#### Document
>> START
Hello. I need help modifying this MatLab code. This is a basic slider-crank animation. the current program stops the animation and then has the crank move backward. I need the crank to instead to move in full 360 degrees circular motion. Exactly like how a slide-crank mechanism works in real life. thank you and here is the code.
%%Code Begins Here%%
L1=0.2; L2=0.45;
W=0.5;
tt=linspace(0,15);
for i=1:length(tt)
x2=@(t) L2+L1*sin(W*t);
y2=0;
X2=x2(tt(i));
Y2=y2;
sol= fsolve(@(x,x2,y2) root2d(x,X2,Y2),
[0,0]);
clf
hold on
plot(0,0,'b*','linewidth',20)
plot(sol(1),sol(2),'ro','linewidth',15)
plot([0 sol(1)], [0
sol(2)],'linewidth',5,'color','k')
plot(X2,Y2,'md','linewidth',15)
plot([X2 sol(1)], [Y2
sol(2)],'linewidth',5,'color','k')
ylim([-0.5 0.5])
xlim([-0.3 0.7])
hold off
drawnow
pause(0.025)
end
function F = root2d(x,x2,y2)
>> END
#### Stored data
>> START
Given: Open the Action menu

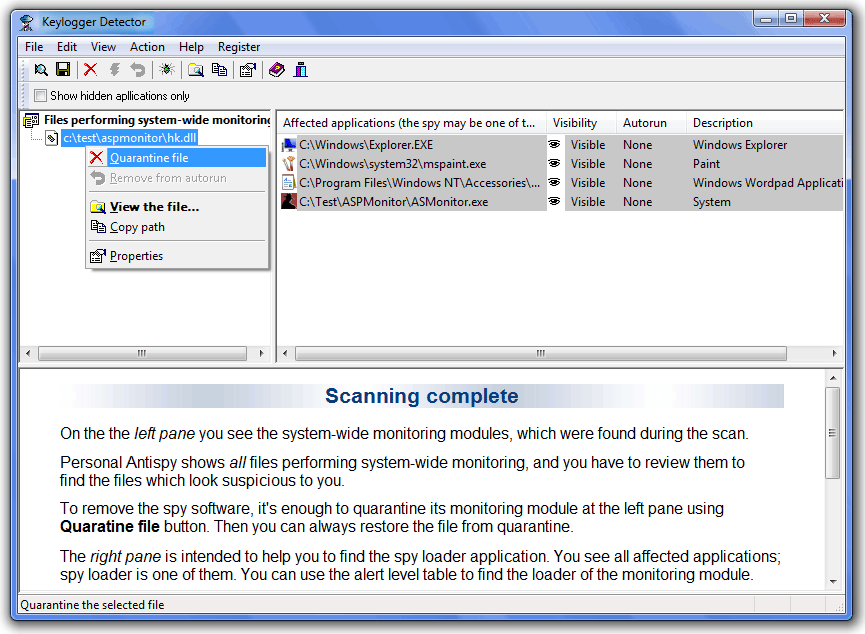Looking at the screenshot, I should (x=147, y=47).
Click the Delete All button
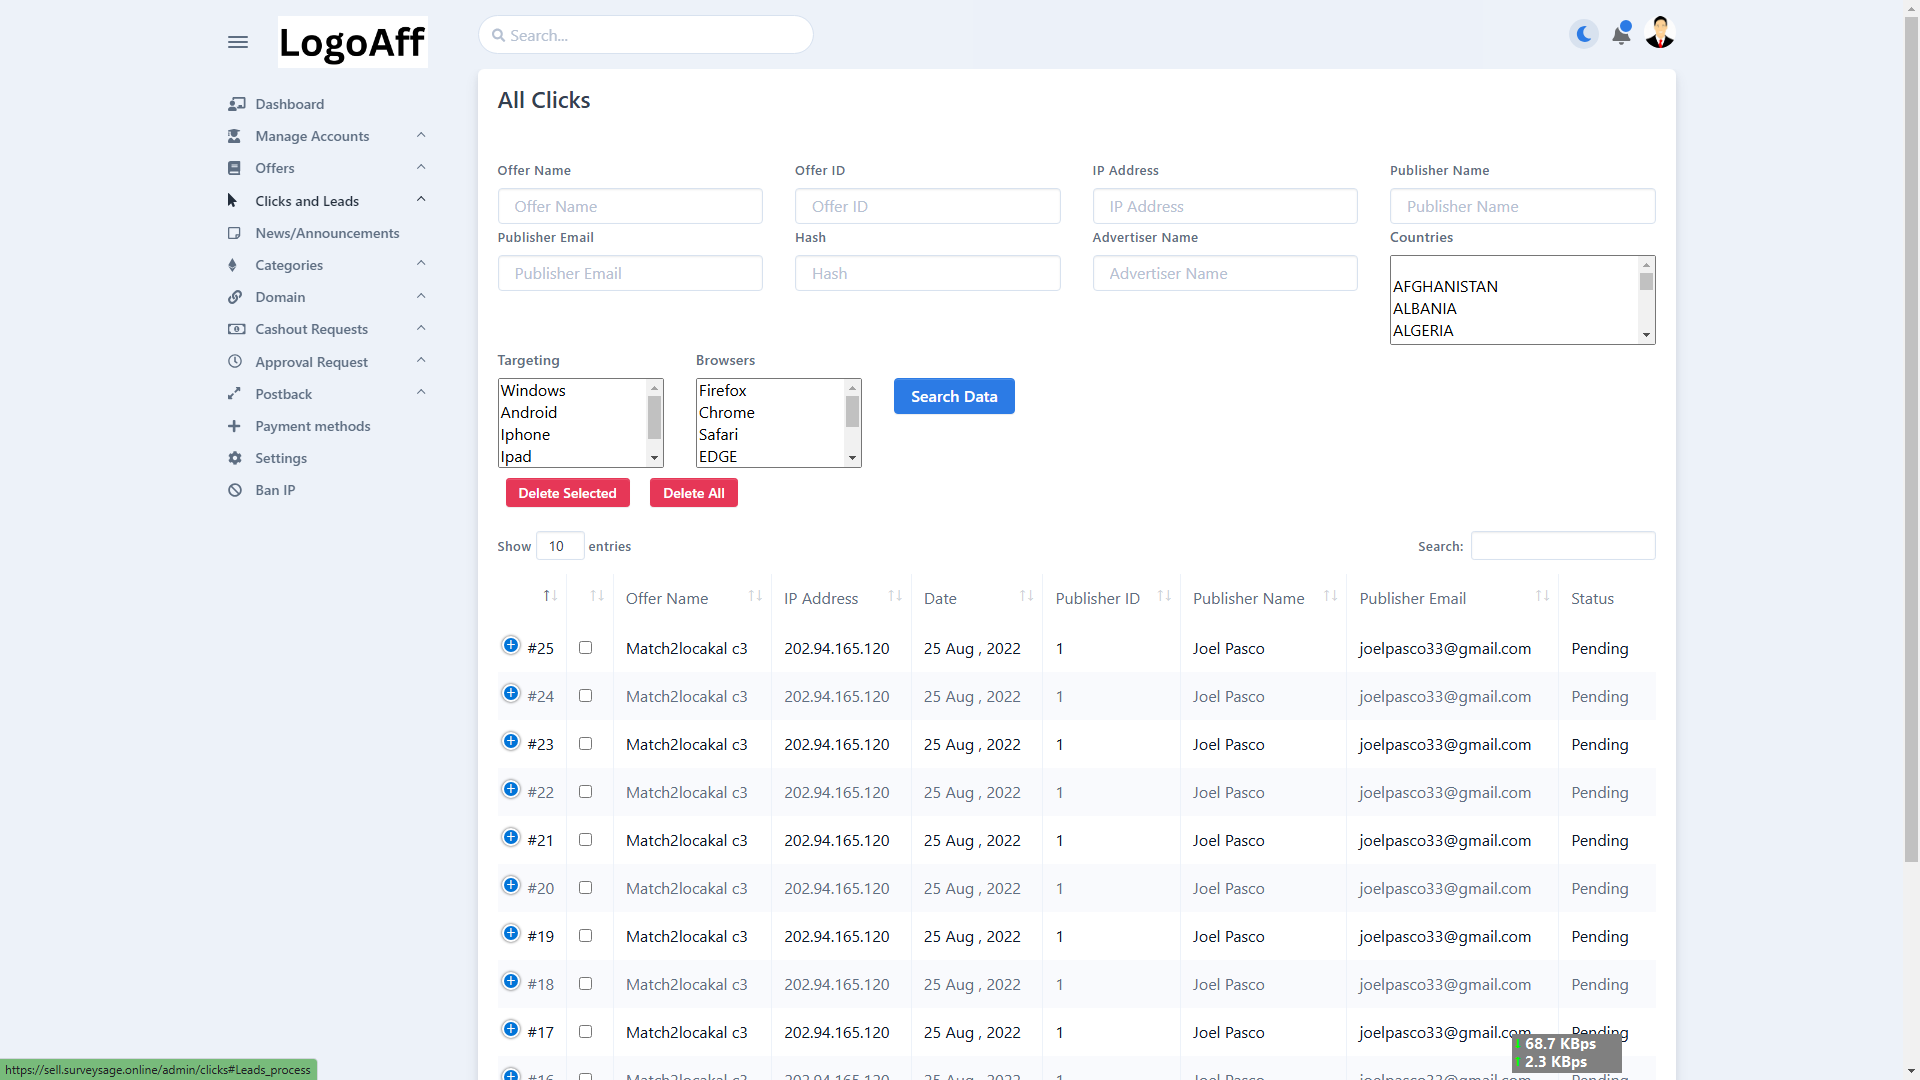The width and height of the screenshot is (1920, 1080). 693,493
>> END
#### Exercise brief
In the slider-crank help post, write out the part starting with "Hello. I need" and going on through "for i=1:length(tt)", substituting "simulation" for "animation". The material plays no part in this.

#### Complete output
Hello. I need help modifying this MatLab code. This is a basic slider-crank simulation. the current program stops the simulation and then has the crank move backward. I need the crank to instead to move in full 360 degrees circular motion. Exactly like how a slide-crank mechanism works in real life. thank you and here is the code.
%%Code Begins Here%%
L1=0.2; L2=0.45;
W=0.5;
tt=linspace(0,15);
for i=1:length(tt)